HLA system nomenclature and discovery of novel allelic variants in the Kazakh population

Abstract

The human leukocyte antigen (HLA) system is among the most genetically diverse in humans, encompassing over 220 genes that encode immune proteins essential for transplant compatibility, immune regulation, and disease susceptibility. This review outlines the fundamentals of HLA nomenclature, standardized by the World Health Organization (WHO) and curated in the IPD-IMGT/HLA database. We describe the gradual improvements in HLA typing methods, ranging from serological assays to molecular-based techniques, including Sanger sequencing and next-generation sequencing (NGS), as well as interpretation software, and evaluate their strengths and limitations in allele discovery. We discuss allelic variants of HLA genes, methods for sequencing HLA alleles, and their variants.

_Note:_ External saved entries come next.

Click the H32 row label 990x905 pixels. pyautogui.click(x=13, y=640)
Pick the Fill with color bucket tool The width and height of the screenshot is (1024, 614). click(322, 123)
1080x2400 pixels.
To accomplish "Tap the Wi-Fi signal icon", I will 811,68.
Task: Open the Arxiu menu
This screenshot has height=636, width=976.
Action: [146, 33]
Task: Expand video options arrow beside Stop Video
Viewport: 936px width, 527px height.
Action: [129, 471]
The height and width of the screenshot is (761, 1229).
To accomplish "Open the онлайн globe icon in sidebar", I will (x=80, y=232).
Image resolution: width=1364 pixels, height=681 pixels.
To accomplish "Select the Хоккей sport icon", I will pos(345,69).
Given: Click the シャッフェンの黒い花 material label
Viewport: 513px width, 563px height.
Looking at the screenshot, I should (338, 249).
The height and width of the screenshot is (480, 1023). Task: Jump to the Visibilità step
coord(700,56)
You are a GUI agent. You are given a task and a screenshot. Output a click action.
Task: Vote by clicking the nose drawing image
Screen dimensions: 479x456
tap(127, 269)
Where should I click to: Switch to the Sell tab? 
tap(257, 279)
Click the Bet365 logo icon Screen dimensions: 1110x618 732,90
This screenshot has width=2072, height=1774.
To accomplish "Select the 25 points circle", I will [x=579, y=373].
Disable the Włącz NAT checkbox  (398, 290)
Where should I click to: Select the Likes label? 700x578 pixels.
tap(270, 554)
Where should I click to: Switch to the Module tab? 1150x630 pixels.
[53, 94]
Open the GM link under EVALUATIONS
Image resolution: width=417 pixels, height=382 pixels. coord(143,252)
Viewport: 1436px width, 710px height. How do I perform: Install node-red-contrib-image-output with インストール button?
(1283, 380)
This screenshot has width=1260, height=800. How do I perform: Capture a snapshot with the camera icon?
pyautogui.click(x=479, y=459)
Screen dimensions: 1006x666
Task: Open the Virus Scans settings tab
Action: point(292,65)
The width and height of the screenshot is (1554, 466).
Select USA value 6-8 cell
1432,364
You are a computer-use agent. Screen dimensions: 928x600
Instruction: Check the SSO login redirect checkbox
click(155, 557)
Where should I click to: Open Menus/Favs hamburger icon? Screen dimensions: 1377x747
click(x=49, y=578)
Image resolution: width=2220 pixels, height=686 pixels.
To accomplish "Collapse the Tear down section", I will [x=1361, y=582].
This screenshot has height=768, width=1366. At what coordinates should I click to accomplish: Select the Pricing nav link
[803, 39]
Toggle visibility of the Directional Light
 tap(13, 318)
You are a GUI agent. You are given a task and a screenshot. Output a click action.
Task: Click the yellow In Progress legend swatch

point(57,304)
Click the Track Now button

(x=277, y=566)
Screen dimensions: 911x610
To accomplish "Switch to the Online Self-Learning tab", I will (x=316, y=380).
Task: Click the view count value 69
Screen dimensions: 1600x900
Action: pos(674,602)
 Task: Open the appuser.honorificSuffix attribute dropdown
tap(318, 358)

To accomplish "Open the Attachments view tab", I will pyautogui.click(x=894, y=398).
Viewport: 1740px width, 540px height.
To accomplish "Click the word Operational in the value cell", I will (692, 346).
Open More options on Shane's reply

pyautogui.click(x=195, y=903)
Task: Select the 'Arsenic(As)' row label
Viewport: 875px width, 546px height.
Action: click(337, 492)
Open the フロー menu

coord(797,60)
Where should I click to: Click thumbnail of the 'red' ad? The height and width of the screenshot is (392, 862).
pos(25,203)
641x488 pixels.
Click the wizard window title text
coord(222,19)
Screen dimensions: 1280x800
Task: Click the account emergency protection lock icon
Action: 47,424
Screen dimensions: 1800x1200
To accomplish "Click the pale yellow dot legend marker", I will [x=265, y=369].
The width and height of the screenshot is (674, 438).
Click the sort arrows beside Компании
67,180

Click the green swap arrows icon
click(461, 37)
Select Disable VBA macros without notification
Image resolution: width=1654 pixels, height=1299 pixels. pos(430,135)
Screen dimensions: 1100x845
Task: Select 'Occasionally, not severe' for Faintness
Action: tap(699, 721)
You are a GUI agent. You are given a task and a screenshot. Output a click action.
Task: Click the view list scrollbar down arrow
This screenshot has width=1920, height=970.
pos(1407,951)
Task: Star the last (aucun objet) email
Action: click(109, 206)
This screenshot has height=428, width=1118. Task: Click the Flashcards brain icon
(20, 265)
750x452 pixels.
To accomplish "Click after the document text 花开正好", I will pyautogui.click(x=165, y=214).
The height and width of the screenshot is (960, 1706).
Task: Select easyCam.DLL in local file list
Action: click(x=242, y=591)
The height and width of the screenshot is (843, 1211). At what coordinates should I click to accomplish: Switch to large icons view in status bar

Additionally, we report the identification of four novel HLA alleles in the Kazakh population: DQB1*03:82, C*06:256, B*13:150, and A*32:95. All four alleles feature non-synonymous substitutions within peptide-binding domains, suggesting potential immunological relevance. Comparative analysis reveals that NGS enhances allele detection efficiency by 2.8-fold compared to Sanger sequencing (one novel allele per 635 typings vs. 1,773). These findings demonstrate the significant HLA diversity present in Central Asian populations, which remain underrepresented in global databases. The identification of population-specific alleles reveals critical gaps in international donor databases, underscoring the urgent need to expand HLA profiling in ethnically diverse regions to improve transplant outcomes and advance personalized immunotherapy.